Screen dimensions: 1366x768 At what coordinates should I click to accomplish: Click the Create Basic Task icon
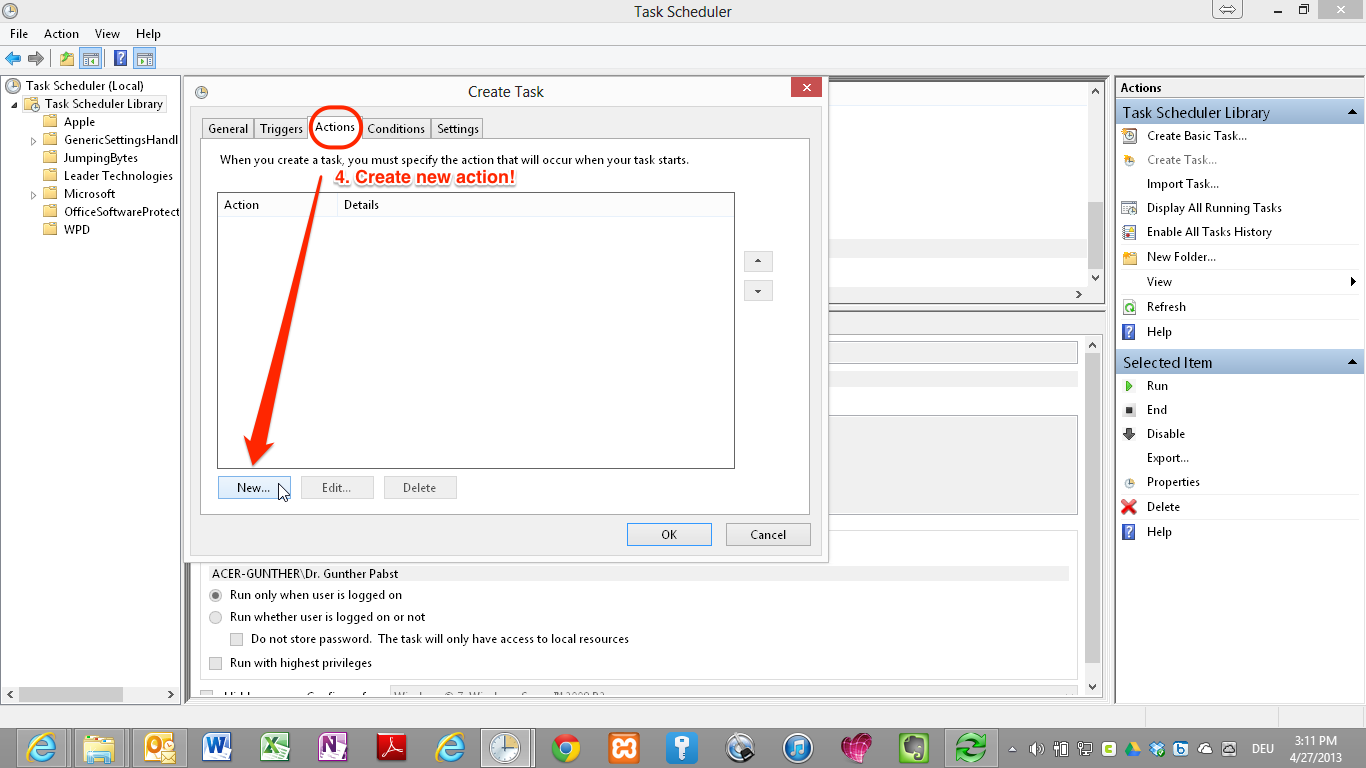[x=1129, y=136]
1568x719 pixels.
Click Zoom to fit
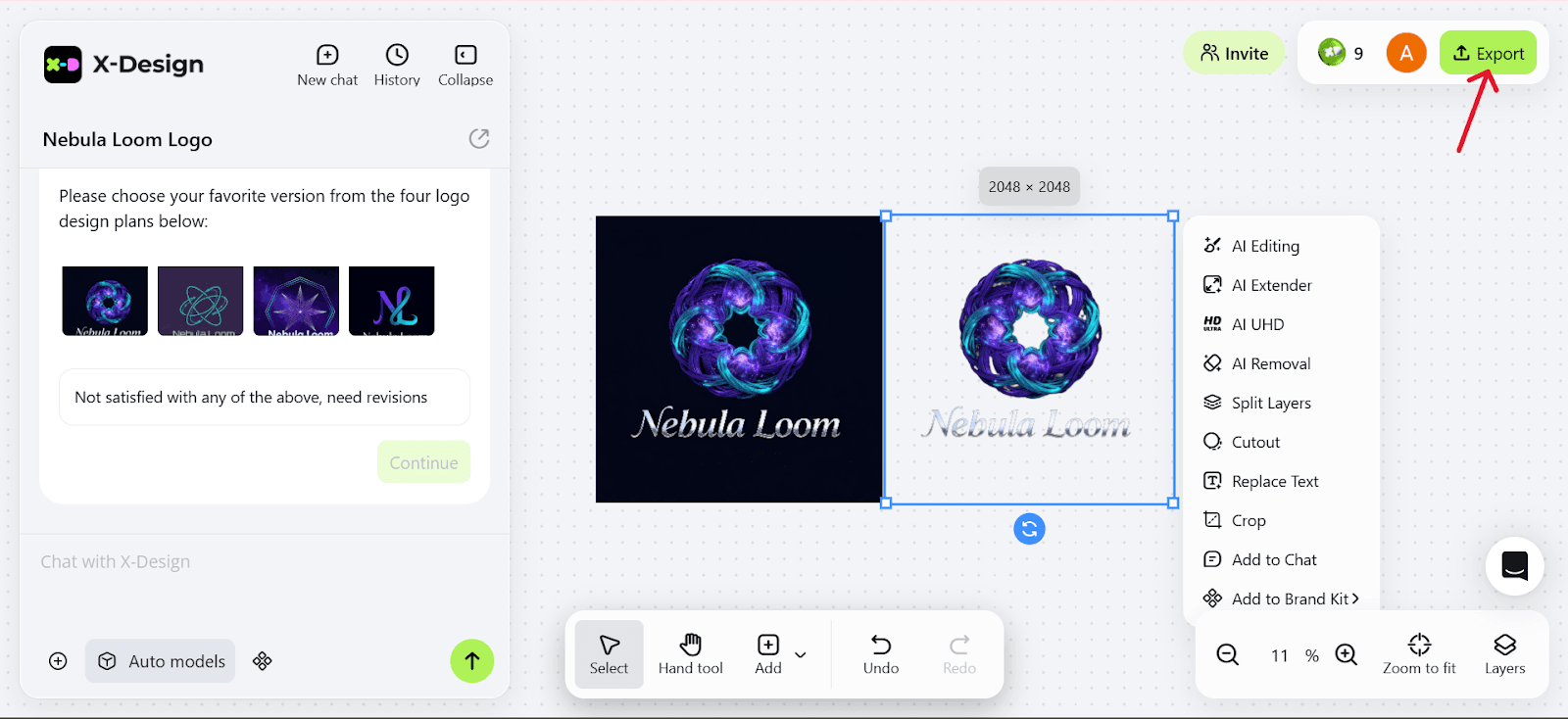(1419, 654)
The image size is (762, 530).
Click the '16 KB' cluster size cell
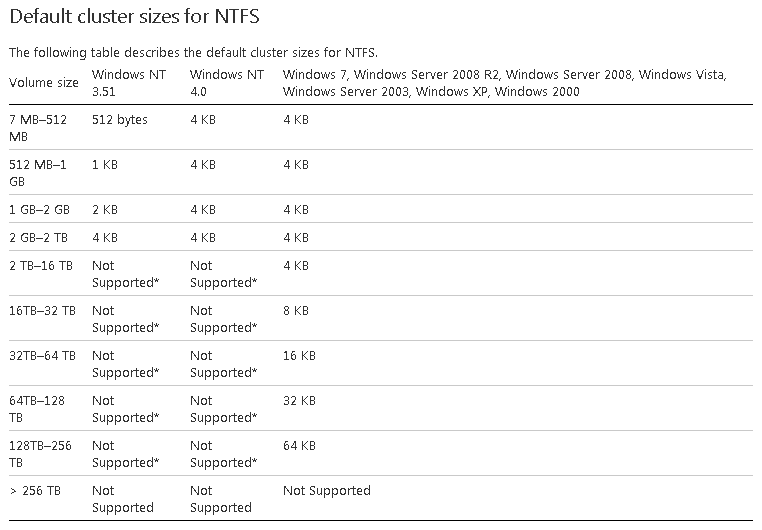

- Work item -
Retype everything in the entries exactly except the pictures.

- Answer box -
Screen dimensions: 1366x768 At what coordinates should I click to accomplish: Click the Create Basic Task icon
[x=1129, y=136]
1568x719 pixels.
Click Zoom to fit
(1419, 654)
The image size is (762, 530).
Click the '16 KB' cluster size cell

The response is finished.